§ **Your task**: Retype the mailing-list message below about zombie jobs on eudora in full, word for word.
===== Passage to read
[yt-dev] Zombie jobs on eudora?

Matthew Turk matthewturk at gmail.com
Wed Jun 11 21:21:23 PDT 2014


On Wed, Jun 11, 2014 at 6:35 PM, Nathan Goldbaum <nathan12343 at gmail.com> wrote:
> I've hackily tried a few things - unfortunately there doesn't seem to be a
> way to do this without deleting FLASH's __del__ method.  That's unfortunate,
> since I don't see a way to cleanly replace what it does without refactoring
> the FLASH frontend to always close handles immediately after it uses them.
>
> FWIW, __del__ is defined several other places in yt:
>
> $ grin 'def __del__'
> ./yt/analysis_modules/halo_finding/rockstar/rockstar.py:
>   277 :     def __del__(self):
> ./yt/analysis_modules/halo_merger_tree/enzofof_merger_tree.py:
>   110 :     def __del__(self):
> ./yt/frontends/chombo/data_structures.py:
>   274 :     def __del__(self):
> ./yt/frontends/fits/data_structures.py:
>   651 :     def __del__(self):
> ./yt/frontends/flash/data_structures.py:
>   387 :     def __del__(self):
> ./yt/frontends/pluto/data_structures.py:
>   183 :     def __del__(self):
> ./yt/geometry/geometry_handler.py:
>    66 :     def __del__(self):
> ./yt/geometry/grid_geometry_handler.py:
>    62 :     def __del__(self):
> ./yt/utilities/parallel_tools/parallel_analysis_interface.py:
>   621 :     def __del__(self):
>  1214 :     def __del__(self):
>
> The other frontends that handle hdf5 i/o like FLASH does will also likely
> need to be fixed to avoid this behavior.
==========
===== Given data
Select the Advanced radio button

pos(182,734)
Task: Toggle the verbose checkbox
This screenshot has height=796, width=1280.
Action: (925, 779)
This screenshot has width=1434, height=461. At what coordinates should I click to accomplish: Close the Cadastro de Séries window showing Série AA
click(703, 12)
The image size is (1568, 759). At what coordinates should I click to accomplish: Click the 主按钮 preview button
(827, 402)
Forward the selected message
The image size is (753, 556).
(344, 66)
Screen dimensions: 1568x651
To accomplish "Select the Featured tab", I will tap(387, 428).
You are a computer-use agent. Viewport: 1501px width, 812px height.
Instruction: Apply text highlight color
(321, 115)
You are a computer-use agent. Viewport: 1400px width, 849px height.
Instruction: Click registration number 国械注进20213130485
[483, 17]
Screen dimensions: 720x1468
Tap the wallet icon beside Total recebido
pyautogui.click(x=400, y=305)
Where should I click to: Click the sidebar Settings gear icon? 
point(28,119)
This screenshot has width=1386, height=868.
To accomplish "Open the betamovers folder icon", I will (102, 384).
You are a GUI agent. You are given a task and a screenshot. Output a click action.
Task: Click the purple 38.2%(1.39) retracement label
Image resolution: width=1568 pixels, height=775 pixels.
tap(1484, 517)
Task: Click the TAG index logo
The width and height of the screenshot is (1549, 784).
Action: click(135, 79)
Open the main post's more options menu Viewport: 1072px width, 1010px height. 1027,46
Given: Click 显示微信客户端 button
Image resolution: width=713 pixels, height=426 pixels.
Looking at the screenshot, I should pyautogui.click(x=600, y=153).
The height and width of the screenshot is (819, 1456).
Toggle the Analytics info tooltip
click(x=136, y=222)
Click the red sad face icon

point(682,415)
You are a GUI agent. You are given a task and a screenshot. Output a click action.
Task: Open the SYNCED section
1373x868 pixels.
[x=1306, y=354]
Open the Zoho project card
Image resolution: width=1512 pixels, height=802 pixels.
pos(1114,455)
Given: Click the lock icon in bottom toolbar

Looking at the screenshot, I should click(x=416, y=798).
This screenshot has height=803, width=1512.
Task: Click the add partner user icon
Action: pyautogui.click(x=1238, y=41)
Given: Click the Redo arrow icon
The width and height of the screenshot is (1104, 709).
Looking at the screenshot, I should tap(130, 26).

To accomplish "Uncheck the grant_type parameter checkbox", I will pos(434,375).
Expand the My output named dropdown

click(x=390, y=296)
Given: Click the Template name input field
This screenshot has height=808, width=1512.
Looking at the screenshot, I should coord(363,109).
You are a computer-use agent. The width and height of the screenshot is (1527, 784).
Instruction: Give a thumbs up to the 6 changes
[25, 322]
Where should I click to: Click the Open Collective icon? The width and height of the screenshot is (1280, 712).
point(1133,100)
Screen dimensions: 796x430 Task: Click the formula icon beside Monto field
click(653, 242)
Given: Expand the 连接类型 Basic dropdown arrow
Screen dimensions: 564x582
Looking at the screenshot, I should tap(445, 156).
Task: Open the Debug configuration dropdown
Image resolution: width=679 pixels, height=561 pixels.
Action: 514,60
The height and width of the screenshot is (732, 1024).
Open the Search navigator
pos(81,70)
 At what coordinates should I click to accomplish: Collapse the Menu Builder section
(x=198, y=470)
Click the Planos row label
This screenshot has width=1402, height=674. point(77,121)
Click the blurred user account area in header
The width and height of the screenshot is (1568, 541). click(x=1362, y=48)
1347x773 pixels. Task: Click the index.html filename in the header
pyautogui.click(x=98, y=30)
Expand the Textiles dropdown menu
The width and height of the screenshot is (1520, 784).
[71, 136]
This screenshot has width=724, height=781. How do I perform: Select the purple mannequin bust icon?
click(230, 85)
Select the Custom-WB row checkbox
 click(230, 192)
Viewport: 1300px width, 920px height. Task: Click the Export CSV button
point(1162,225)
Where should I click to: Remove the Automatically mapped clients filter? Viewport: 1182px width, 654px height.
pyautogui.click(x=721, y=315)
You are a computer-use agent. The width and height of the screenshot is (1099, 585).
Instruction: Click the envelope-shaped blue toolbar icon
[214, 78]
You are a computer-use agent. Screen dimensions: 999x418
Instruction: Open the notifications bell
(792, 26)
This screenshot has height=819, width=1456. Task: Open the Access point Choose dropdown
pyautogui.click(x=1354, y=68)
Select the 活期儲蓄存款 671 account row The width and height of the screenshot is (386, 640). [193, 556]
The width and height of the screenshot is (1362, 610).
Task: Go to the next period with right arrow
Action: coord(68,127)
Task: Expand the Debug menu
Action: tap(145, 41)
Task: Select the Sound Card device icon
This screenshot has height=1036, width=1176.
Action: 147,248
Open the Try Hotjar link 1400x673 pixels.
==========
§ **Finished task**:
[yt-dev] Zombie jobs on eudora?

Matthew Turk matthewturk at gmail.com
Wed Jun 11 21:21:23 PDT 2014


On Wed, Jun 11, 2014 at 6:35 PM, Nathan Goldbaum <nathan12343 at gmail.com> wrote:
> I've hackily tried a few things - unfortunately there doesn't seem to be a
> way to do this without deleting FLASH's __del__ method.  That's unfortunate,
> since I don't see a way to cleanly replace what it does without refactoring
> the FLASH frontend to always close handles immediately after it uses them.
>
> FWIW, __del__ is defined several other places in yt:
>
> $ grin 'def __del__'
> ./yt/analysis_modules/halo_finding/rockstar/rockstar.py:
>   277 :     def __del__(self):
> ./yt/analysis_modules/halo_merger_tree/enzofof_merger_tree.py:
>   110 :     def __del__(self):
> ./yt/frontends/chombo/data_structures.py:
>   274 :     def __del__(self):
> ./yt/frontends/fits/data_structures.py:
>   651 :     def __del__(self):
> ./yt/frontends/flash/data_structures.py:
>   387 :     def __del__(self):
> ./yt/frontends/pluto/data_structures.py:
>   183 :     def __del__(self):
> ./yt/geometry/geometry_handler.py:
>    66 :     def __del__(self):
> ./yt/geometry/grid_geometry_handler.py:
>    62 :     def __del__(self):
> ./yt/utilities/parallel_tools/parallel_analysis_interface.py:
>   621 :     def __del__(self):
>  1214 :     def __del__(self):
>
> The other frontends that handle hdf5 i/o like FLASH does will also likely
> need to be fixed to avoid this behavior.